Das fängt damit an, dass wir generationen­übergreifend eine Kultur des gemeinsamen Sprechens, des gemeinsamen Austausches über das Alter und Altern entwickeln, über unsere positiven Erwartungen und Hoffnungen, aber auch Ängste, Befürchtungen. Wenn dieser Austausch zu Zukunfts­fragen angestoßen wird, löst er Ängste und macht neugierig und verdeutlicht jedem, dass Altern nicht Verlust ist, nicht Abbau. Sondern dass Altern Leben und Entwicklung ist, mit all seinen Heraus­forderungen und all seinen Potenzialen.

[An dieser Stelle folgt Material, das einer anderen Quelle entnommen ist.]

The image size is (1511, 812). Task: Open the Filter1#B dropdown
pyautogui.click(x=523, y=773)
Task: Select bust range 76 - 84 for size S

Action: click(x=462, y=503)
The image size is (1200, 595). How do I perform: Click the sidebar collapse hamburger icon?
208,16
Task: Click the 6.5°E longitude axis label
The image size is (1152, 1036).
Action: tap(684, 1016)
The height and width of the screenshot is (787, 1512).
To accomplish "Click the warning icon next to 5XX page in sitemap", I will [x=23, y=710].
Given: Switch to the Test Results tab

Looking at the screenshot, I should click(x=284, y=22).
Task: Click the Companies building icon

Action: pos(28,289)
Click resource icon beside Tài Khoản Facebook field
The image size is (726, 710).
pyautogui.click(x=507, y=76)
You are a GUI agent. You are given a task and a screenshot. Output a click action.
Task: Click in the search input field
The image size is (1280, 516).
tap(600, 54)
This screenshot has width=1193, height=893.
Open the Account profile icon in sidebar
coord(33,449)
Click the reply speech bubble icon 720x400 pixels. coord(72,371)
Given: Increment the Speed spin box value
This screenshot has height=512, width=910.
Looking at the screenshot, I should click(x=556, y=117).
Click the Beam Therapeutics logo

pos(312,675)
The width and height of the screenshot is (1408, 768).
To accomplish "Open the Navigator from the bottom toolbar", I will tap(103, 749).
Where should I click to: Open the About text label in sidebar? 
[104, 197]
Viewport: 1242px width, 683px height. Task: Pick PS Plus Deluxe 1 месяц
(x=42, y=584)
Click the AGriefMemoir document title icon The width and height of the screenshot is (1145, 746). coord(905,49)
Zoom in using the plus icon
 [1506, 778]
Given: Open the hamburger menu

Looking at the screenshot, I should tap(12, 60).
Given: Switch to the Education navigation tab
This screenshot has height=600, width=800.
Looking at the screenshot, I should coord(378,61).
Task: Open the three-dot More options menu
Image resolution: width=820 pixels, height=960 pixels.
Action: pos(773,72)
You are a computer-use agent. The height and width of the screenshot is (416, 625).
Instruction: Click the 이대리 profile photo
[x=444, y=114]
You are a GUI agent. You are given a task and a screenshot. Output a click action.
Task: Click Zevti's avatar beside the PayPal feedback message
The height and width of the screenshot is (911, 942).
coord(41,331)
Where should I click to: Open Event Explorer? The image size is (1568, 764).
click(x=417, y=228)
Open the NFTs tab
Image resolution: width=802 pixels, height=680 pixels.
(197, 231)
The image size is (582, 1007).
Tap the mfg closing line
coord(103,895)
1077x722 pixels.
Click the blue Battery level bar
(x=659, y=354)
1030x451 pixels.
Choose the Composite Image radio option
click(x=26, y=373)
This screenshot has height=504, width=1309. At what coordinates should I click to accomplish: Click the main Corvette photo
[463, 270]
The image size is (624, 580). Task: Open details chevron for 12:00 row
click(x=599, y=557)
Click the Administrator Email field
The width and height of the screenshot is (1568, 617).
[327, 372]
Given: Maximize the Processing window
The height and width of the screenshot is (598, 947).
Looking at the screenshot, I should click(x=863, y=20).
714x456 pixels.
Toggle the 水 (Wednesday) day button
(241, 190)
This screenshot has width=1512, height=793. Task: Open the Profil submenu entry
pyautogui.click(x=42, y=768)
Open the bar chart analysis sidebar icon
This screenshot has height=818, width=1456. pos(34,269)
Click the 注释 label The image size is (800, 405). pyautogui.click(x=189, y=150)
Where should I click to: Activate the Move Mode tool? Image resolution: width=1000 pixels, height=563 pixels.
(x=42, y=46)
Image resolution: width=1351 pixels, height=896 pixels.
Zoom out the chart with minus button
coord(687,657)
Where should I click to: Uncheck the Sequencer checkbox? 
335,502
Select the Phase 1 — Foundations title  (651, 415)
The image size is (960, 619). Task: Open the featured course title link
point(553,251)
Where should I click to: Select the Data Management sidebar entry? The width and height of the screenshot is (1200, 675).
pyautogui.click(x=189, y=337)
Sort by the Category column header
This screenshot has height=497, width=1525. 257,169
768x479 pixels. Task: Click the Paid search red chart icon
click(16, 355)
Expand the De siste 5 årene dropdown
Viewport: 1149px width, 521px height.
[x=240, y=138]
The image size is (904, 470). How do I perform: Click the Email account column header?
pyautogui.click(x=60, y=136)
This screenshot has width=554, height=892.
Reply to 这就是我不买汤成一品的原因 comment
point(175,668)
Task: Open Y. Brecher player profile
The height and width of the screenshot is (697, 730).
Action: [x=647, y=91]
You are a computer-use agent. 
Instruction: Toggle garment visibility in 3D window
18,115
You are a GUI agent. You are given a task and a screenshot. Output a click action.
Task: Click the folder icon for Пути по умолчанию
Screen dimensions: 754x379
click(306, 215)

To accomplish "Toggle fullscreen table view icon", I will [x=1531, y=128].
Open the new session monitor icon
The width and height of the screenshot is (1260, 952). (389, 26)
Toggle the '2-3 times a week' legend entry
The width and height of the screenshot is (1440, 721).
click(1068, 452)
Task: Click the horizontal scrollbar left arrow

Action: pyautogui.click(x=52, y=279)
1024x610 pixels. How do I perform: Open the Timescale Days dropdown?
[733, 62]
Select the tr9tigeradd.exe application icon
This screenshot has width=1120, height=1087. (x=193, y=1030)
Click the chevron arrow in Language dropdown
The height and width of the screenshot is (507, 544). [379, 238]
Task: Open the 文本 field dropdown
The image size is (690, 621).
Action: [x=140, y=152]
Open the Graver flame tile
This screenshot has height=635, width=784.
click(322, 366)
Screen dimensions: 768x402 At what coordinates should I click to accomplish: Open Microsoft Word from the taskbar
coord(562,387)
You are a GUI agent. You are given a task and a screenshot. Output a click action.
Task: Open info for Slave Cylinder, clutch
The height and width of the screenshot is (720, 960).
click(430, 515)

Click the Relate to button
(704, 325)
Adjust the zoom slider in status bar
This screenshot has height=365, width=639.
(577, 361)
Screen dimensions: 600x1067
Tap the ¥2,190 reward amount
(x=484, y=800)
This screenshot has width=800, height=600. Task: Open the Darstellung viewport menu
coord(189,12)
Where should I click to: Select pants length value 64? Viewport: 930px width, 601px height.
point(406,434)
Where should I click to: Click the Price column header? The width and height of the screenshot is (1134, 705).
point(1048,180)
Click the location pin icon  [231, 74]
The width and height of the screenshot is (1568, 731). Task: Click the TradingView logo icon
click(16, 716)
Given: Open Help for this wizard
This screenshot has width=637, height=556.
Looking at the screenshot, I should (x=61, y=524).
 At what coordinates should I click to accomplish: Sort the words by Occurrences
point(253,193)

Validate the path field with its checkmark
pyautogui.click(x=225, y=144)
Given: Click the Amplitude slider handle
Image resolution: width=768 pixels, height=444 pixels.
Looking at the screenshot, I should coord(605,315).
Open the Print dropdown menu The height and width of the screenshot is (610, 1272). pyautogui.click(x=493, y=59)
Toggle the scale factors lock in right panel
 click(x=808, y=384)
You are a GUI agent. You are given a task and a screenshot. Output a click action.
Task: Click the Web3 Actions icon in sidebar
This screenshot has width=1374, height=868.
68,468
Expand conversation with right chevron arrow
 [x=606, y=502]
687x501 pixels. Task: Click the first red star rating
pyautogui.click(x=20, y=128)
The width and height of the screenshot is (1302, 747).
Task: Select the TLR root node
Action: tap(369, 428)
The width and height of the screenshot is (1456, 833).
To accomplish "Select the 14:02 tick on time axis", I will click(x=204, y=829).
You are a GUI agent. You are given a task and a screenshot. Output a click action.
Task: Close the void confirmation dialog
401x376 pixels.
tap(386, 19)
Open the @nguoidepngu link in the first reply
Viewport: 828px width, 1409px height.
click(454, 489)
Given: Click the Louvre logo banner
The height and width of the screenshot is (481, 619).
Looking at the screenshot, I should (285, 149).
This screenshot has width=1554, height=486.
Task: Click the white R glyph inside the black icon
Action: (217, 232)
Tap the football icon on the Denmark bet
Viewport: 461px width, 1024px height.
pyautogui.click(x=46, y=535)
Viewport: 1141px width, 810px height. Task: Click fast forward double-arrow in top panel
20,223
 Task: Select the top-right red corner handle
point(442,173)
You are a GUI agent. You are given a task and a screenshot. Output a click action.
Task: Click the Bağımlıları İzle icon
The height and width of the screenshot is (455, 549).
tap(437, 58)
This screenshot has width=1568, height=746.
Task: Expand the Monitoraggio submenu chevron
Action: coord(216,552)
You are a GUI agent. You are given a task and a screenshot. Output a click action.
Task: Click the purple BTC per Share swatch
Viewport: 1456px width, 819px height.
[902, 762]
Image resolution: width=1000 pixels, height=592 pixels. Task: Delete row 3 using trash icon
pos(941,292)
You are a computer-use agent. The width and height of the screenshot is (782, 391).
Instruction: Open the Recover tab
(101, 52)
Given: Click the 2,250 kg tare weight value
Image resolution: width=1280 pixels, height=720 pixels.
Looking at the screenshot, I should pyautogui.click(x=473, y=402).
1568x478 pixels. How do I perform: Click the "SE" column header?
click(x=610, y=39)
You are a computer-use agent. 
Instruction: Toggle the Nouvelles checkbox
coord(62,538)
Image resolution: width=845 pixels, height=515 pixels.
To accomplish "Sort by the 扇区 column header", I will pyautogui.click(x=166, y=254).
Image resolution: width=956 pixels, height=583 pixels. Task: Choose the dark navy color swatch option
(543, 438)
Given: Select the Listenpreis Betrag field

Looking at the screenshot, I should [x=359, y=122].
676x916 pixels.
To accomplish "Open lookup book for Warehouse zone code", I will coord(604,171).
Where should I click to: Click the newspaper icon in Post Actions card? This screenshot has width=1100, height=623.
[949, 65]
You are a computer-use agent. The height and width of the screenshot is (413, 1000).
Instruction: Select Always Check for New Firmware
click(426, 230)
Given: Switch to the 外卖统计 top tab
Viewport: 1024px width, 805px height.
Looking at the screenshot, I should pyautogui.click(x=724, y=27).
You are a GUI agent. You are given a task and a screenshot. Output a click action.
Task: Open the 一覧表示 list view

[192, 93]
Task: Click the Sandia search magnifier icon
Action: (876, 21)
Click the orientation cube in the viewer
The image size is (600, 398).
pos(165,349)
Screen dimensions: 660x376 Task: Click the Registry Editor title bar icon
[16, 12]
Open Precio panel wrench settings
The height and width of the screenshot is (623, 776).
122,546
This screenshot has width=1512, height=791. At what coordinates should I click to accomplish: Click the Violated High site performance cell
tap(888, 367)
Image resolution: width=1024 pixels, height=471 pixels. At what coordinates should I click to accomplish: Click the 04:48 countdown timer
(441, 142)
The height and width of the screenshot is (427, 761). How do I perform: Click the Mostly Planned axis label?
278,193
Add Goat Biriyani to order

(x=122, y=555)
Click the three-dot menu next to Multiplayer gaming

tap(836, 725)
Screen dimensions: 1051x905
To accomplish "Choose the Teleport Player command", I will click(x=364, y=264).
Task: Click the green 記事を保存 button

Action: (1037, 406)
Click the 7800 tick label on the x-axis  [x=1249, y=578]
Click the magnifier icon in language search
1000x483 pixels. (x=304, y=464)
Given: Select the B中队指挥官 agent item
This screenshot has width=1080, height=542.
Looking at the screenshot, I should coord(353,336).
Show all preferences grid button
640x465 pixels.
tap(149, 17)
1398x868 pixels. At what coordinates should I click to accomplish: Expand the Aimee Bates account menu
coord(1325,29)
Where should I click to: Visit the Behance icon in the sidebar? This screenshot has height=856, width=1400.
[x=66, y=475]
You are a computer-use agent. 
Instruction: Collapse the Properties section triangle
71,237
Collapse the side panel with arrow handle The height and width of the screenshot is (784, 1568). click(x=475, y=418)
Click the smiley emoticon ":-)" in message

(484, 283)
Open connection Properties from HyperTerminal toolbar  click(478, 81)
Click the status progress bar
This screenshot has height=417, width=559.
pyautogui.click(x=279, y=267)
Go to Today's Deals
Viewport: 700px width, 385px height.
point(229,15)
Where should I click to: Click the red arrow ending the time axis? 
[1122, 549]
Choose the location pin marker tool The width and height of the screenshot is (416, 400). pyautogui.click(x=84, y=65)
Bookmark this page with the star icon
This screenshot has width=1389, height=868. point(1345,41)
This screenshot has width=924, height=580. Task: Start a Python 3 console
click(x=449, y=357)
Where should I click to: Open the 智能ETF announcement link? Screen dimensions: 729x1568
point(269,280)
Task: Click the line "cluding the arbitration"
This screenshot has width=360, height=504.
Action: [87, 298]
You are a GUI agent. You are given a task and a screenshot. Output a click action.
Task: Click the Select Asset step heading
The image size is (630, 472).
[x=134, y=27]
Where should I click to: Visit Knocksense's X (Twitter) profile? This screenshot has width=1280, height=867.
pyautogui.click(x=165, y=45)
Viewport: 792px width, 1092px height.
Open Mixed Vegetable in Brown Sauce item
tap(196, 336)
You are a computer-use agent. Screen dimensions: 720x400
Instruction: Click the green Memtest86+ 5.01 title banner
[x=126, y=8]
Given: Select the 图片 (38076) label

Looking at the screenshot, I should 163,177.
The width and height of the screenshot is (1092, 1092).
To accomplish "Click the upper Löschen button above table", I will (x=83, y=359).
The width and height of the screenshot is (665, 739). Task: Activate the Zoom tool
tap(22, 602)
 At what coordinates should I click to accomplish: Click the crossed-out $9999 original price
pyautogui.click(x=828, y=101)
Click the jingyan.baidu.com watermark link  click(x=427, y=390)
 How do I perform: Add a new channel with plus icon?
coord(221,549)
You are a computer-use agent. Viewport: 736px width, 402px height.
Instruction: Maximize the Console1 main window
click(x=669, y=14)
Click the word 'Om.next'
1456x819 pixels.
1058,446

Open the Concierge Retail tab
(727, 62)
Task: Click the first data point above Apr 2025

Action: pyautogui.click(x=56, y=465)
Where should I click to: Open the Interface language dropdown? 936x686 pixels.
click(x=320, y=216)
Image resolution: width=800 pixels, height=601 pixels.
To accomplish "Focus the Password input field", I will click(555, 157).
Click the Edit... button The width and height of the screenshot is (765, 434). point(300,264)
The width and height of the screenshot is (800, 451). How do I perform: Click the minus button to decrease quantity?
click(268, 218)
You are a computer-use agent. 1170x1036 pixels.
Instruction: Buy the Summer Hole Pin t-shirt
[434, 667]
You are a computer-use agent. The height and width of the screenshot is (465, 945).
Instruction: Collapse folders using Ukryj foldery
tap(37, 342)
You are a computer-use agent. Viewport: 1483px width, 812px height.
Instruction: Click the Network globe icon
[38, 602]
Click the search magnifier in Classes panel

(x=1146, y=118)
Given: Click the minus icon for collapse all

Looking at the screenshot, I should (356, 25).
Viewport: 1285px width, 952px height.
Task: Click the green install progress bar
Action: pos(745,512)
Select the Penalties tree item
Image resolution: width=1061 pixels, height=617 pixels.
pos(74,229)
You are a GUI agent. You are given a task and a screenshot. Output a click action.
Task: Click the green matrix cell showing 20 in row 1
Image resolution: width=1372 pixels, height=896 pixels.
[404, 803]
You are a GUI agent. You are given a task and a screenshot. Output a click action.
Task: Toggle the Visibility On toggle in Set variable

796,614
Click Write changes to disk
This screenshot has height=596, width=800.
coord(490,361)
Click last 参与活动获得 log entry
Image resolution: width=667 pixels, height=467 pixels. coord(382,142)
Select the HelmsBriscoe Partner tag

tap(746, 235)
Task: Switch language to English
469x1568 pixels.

Zu einer Kultur des Alterns gehört auch, dass alte und sehr alte Menschen selbstver­ständlicher Teil des öffentlichen Diskurses sind. Wir haben in unserem Projekt IM/AGE-19: Altersdar­stellungen in deutschen Medien während der Corona-Pandemie herausgefunden, dass hochaltrige Menschen, vor allem Frauen, in Politik-Talkshows im letzten Jahr quasi nicht vorkamen, vor allem nicht in denen zur Corona-Pandemie. Gleichzeitig wurde sehr viel über sie als vulnerable Gruppe gesprochen. Ihre Perspektiven, Erfahrungen und Handlungs­empfehlungen wurden nicht gehört. Hätte man dies getan, hätte man damit den Wert des hohen Lebens­alters demonstriert. Und womöglich wären wir besser durch die Krise gekommen.